Eugene E. Clothiaux — Pennsylvania State University
Jerry Y. Harrington — Pennsylvania State University
Jonathan Leonard Petters — Pennsylvania State University

Category

Aerosol-Cloud-Radiation Interactions

Description

We compute cloud radiative heating through static plane-parallel adiabatic cloud layers, finding that integrated longwave radiative cooling and shortwave radiative heating are sensitive to LWP and droplet concentration Nd when LWP < 20 g m^-2. We examine feedbacks between radiative heating and dynamics within low-level low liquid water path (LWP) stratocumulus via large-eddy simulation (LES). We ran six hour nocturnal simulations and sixteen hour simulations of the diurnal cycle for the droplet concentrations of 50, 200, and 1000 cm^-3. Our simulations suggest that for low-level low LWP clouds, increasing droplet concentration leads to decreases in LWP and possible dissipation. Initial entrainment drying leads to more cloud breaks and lower LWPs when droplet concentration is high. Consequently, integrated radiative cooling is lessened for higher droplet concentrations in our nocturnal simulations. During the simulations, entrainment drying suppresses cloud growth when the droplet concentration is high (Nd = 1000 cm^-3) but is not strong enough to counteract cloud growth when the droplet concentration is low (Nd = 50 cm^-3). In our simulations of the diurnal cycle, integrated shortwave warming results in decreases in LWP and cloud fraction lowering.

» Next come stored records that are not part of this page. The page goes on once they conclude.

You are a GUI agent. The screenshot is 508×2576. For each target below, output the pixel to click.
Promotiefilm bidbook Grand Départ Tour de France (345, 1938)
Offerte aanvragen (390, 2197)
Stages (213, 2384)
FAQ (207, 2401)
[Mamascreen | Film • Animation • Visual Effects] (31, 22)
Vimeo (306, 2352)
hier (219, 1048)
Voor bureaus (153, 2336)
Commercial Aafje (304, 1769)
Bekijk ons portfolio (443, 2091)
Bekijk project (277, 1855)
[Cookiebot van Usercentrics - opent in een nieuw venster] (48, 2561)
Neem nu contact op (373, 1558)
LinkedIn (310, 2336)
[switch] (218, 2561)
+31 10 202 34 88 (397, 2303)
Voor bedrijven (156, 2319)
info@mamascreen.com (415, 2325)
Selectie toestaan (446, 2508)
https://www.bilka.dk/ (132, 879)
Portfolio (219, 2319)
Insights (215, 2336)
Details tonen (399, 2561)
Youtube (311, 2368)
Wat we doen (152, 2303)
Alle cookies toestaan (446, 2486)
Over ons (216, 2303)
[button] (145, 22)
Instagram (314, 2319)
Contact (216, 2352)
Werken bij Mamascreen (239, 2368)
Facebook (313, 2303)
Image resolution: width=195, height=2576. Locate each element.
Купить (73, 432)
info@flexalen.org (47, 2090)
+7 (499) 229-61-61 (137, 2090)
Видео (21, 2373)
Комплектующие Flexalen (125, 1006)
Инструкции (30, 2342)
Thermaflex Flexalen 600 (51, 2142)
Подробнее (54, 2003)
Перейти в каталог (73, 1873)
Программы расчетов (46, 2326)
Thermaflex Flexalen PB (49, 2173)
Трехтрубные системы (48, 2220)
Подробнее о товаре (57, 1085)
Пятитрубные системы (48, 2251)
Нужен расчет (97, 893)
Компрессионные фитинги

Consequently, radiative cooling decreases and circulations weaken, and LWP decreases further owing to the shortwave heating, creating a negative feedback loop. For Nd = 200 and 1000 cm^-3, integrated longwave cooling is reduced enough during the morning hours such that the cloud layer cannot be maintained against shortwave warming, and the cloud layer dissipates entirely. In contrast, for Nd = 50 cm^-3 the cloud layer is maintained throughout the day.